Transcriptomic analysis provides insight into the mechanism of salinity adjustment in swimming crab Portunus trituberculatus.

Abstract

Low salinity is one of the main factors limiting the distribution and survival of marine species. As a euryhaline species, the swimming crab (Portunus trituberculatus) is adaptive to relatively low salinity. However, the mechanisms underlying salinity stress responses in P. trituberculatus is not very clear. The primary objective of this study was to describe the salinity adaptation mechanism in P. trituberculatus. The crabs were exposed to low salinity stress, and gill tissue was sampled at 0, 12, 36, 48 and 72h and subjected to high throughput sequencing. Subsequently, we tested the accuracy and quality of the sequencing results, and then carried out GO and KEGG bioinformatics on the differentially expressed genes (DEG). Each sample yielded more than 1.1Gb of clean data and 23 million clean reads. The process was divided into early (0-12h), middle (12-48h), and late phase (48-72h). A total of 1971 (1373 up-regulated, 598 down-regulated), 1212 (364 up-regulated, 848 down-regulated), and 555 (187 up-regulated, 368 down-regulated) DEGs with annotations were identified during the three stages, respectively.
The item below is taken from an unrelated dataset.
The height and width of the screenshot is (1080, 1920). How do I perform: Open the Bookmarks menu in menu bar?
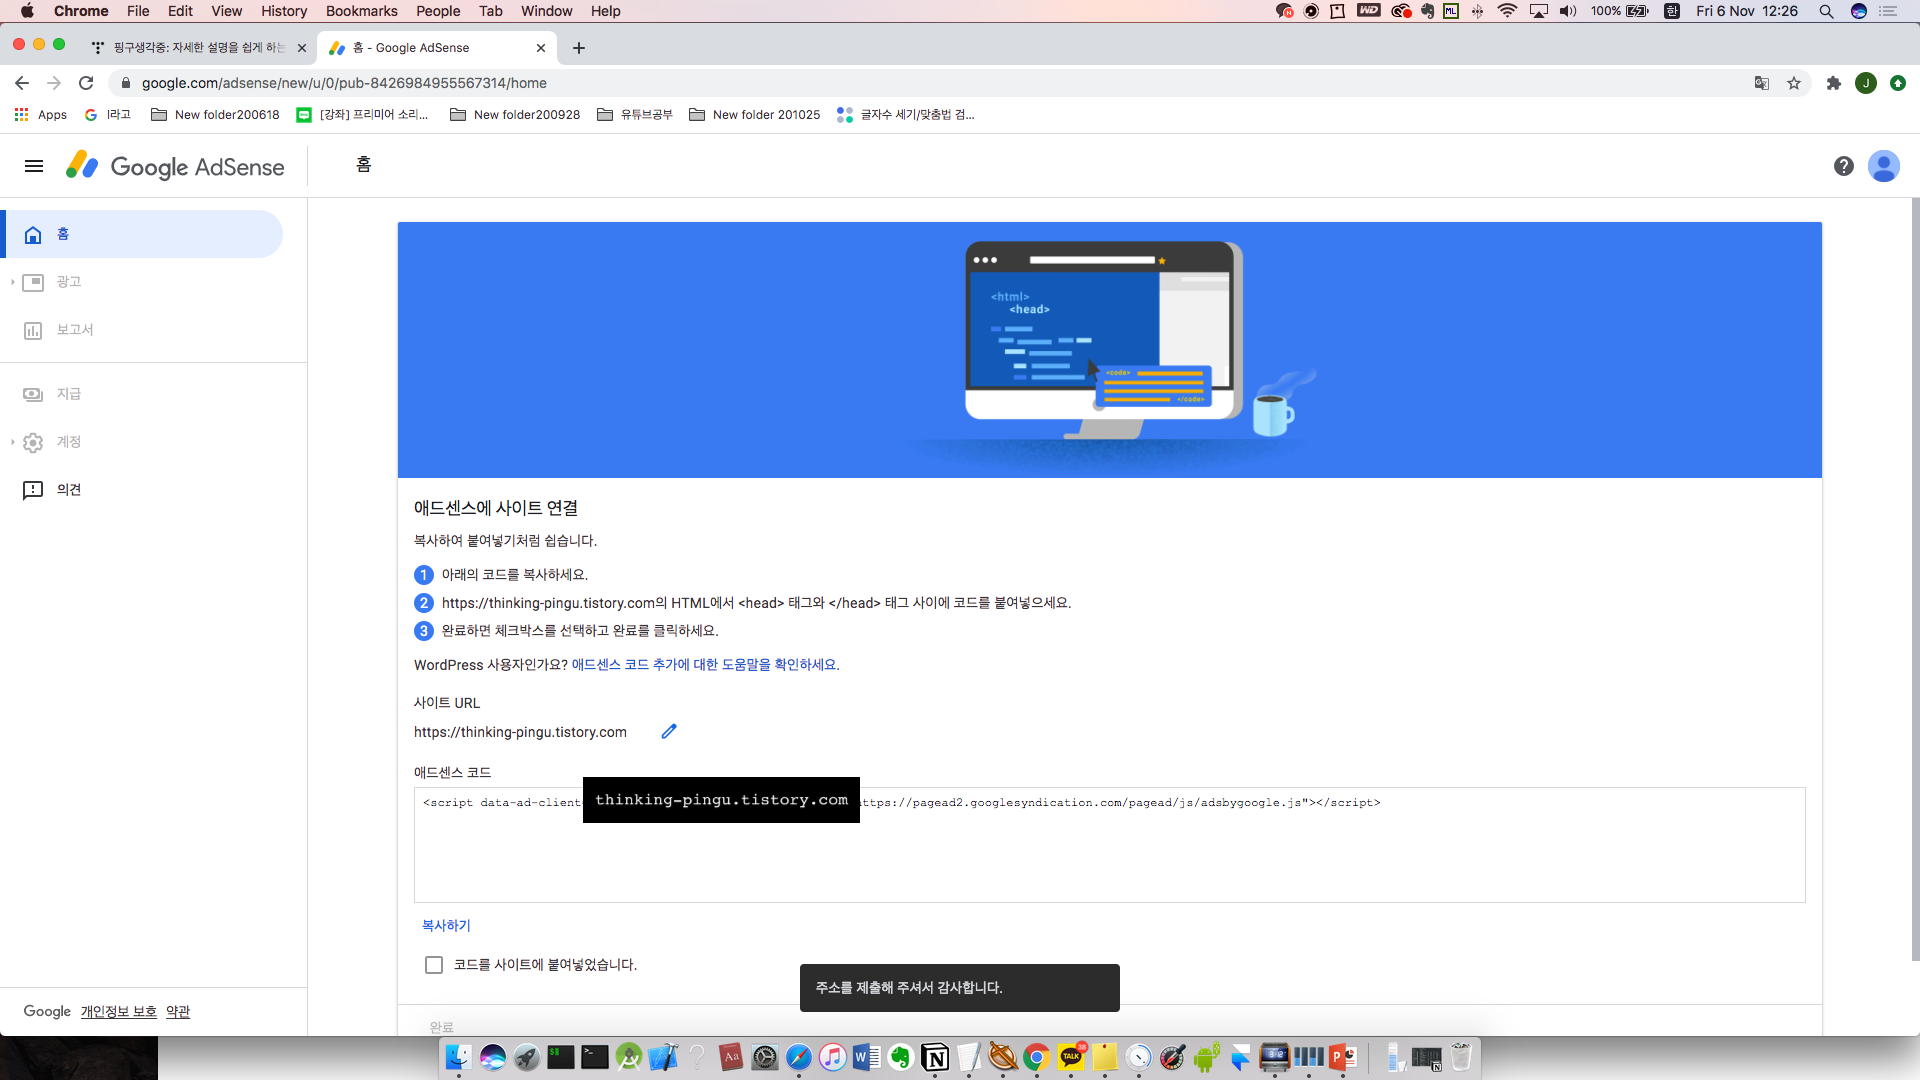(361, 11)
DEGs were mainly associated with lipid metabolism energy metabolism, and signal transduction from the three stages, respectively. A substantial number of genes were modified by salinity stress, along with a few important salinity acclimation pathways. This work provides valuable information on the salinity adaptation mechanism in P. trituberculatus. In addition, the comprehensive transcript sequences reported in this study provide a rich resource for identification of novel genes in this and other crab species.